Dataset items
= = = = = = =
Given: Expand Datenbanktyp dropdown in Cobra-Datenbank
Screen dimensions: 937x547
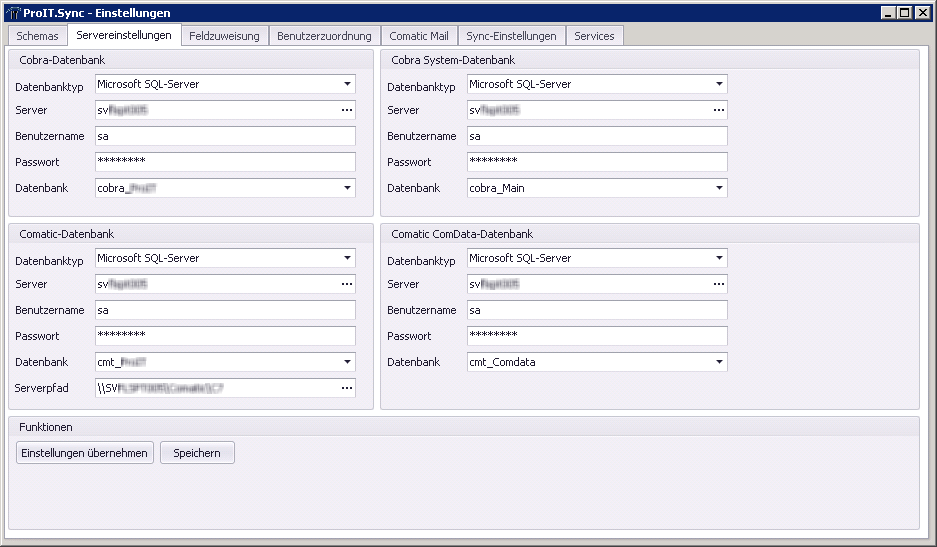Looking at the screenshot, I should point(346,85).
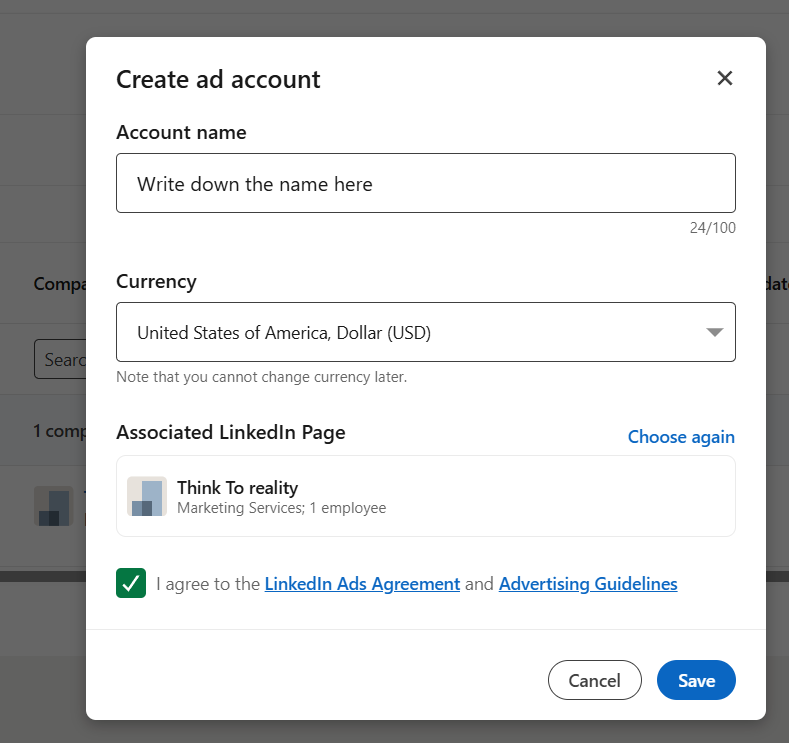Close the Create ad account dialog
Viewport: 789px width, 743px height.
(725, 78)
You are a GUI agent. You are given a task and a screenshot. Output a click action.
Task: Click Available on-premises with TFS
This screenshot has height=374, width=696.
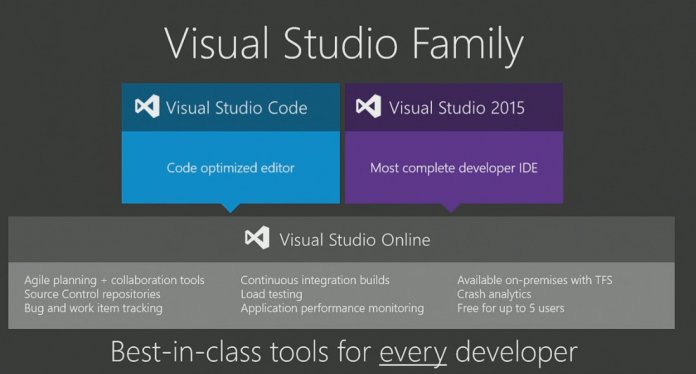pos(535,280)
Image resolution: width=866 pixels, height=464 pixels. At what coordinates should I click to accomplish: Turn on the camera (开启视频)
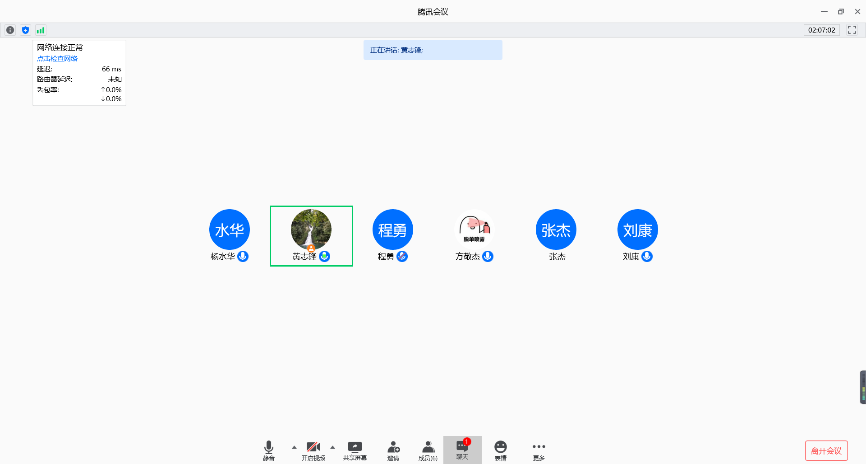click(x=313, y=449)
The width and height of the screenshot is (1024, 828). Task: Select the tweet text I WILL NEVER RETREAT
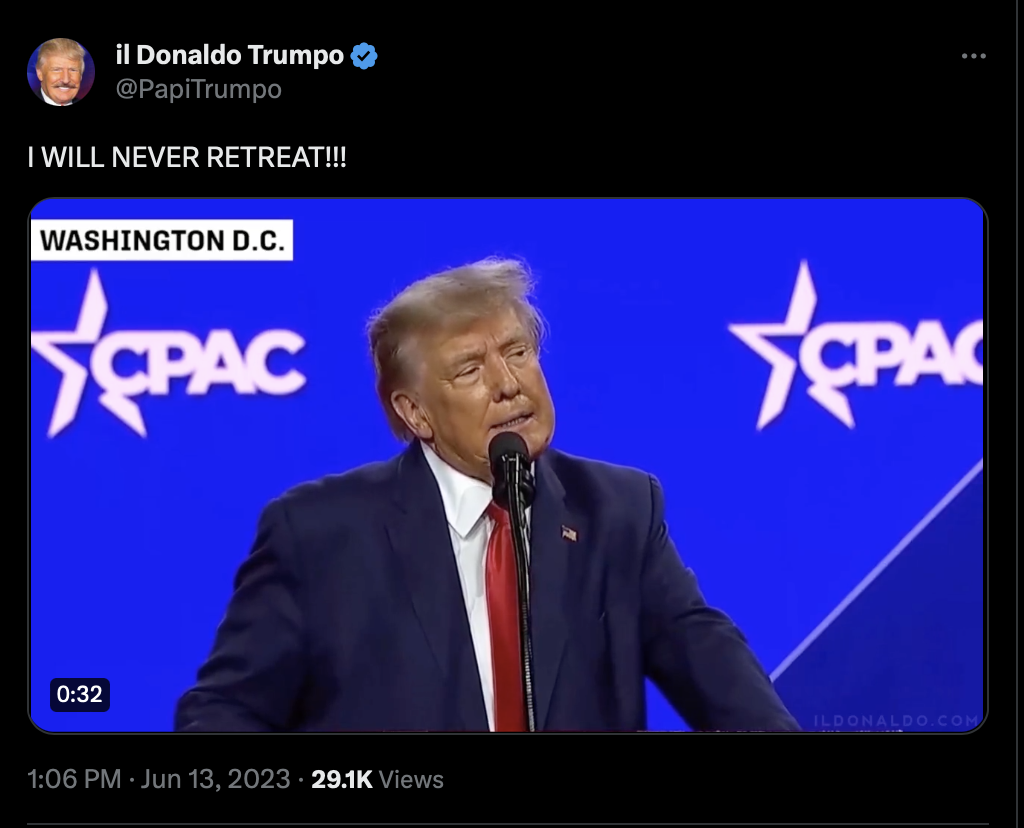[x=187, y=157]
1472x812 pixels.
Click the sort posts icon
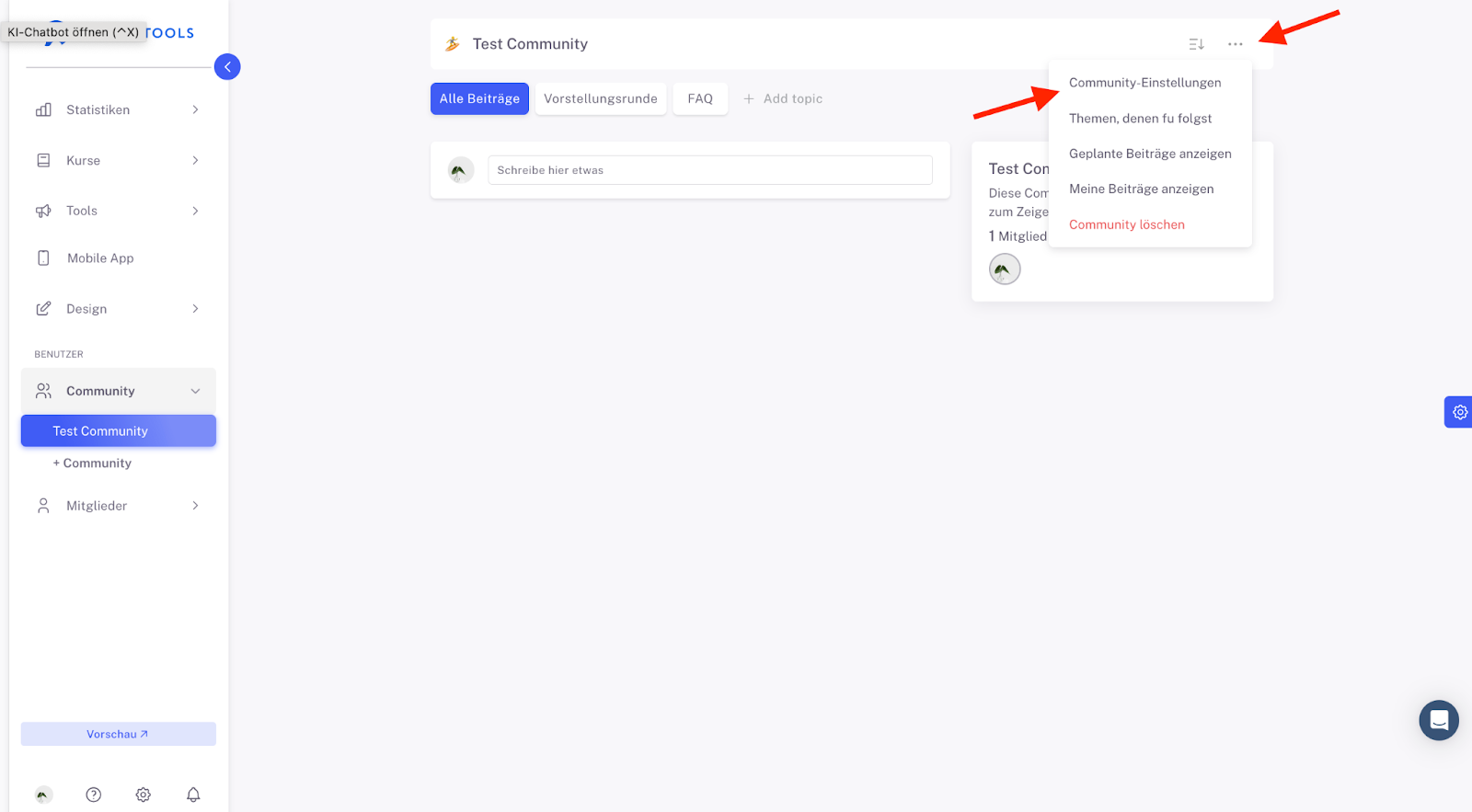click(1196, 44)
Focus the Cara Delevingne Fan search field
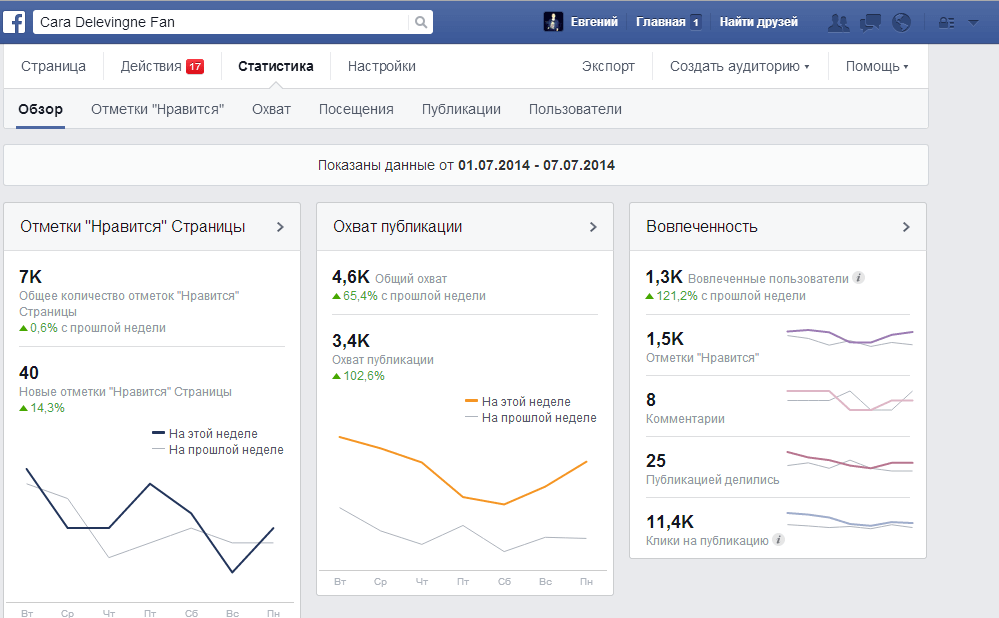The image size is (999, 618). [x=220, y=21]
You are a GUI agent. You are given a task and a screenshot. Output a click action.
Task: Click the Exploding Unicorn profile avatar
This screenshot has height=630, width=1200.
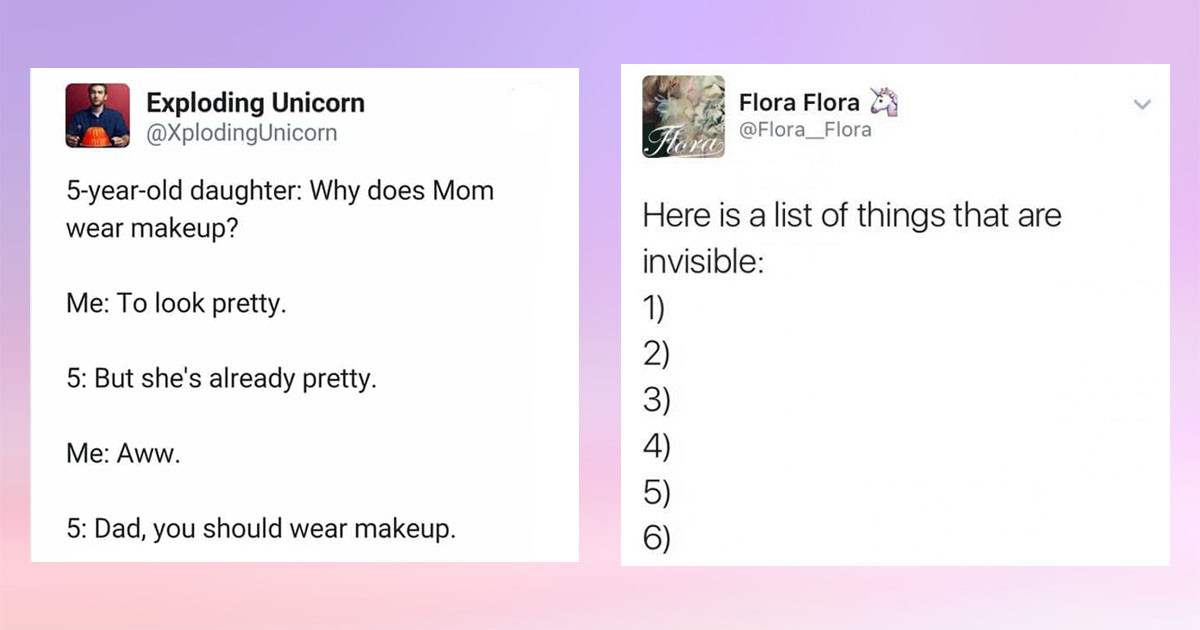97,117

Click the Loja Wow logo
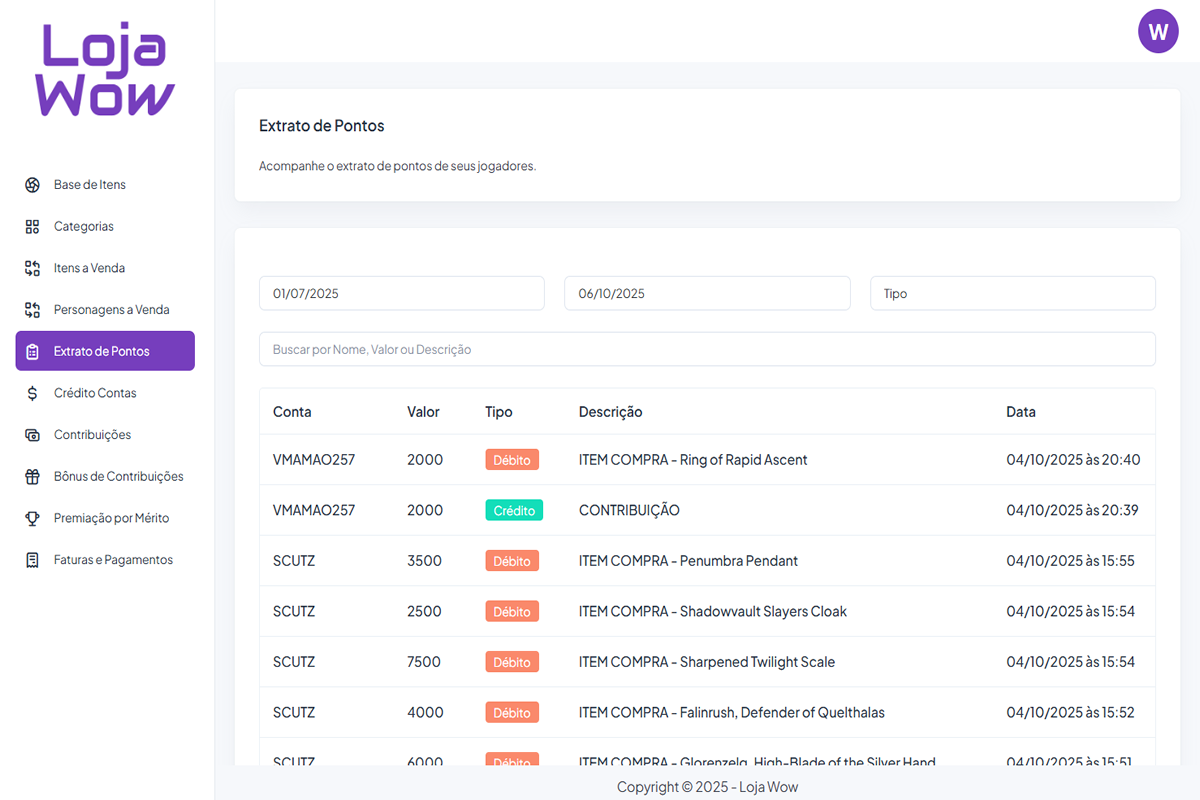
= = = = = = =
- [EXERCISE BRIEF] What you return should match the records line for line, minus the pictures.

- [FINISHED TASK]
Given: Expand Datenbanktyp dropdown in Cobra-Datenbank
Screen dimensions: 937x547
Looking at the screenshot, I should point(346,85).
Close the Create ad account dialog
Viewport: 789px width, 743px height.
(725, 78)
You are a GUI agent. You are given a task and a screenshot. Output a click action.
Task: Click Available on-premises with TFS
This screenshot has height=374, width=696.
pos(535,280)
Image resolution: width=866 pixels, height=464 pixels. At what coordinates should I click to accomplish: Turn on the camera (开启视频)
click(x=313, y=449)
The width and height of the screenshot is (1024, 828). Task: Select the tweet text I WILL NEVER RETREAT
[x=187, y=157]
1472x812 pixels.
Click the sort posts icon
click(1196, 44)
Focus the Cara Delevingne Fan search field
The image size is (999, 618). [x=220, y=21]
You are a GUI agent. You are given a task and a screenshot. Output a click action.
Task: Click the Exploding Unicorn profile avatar
This screenshot has height=630, width=1200.
97,117

Click the Loja Wow logo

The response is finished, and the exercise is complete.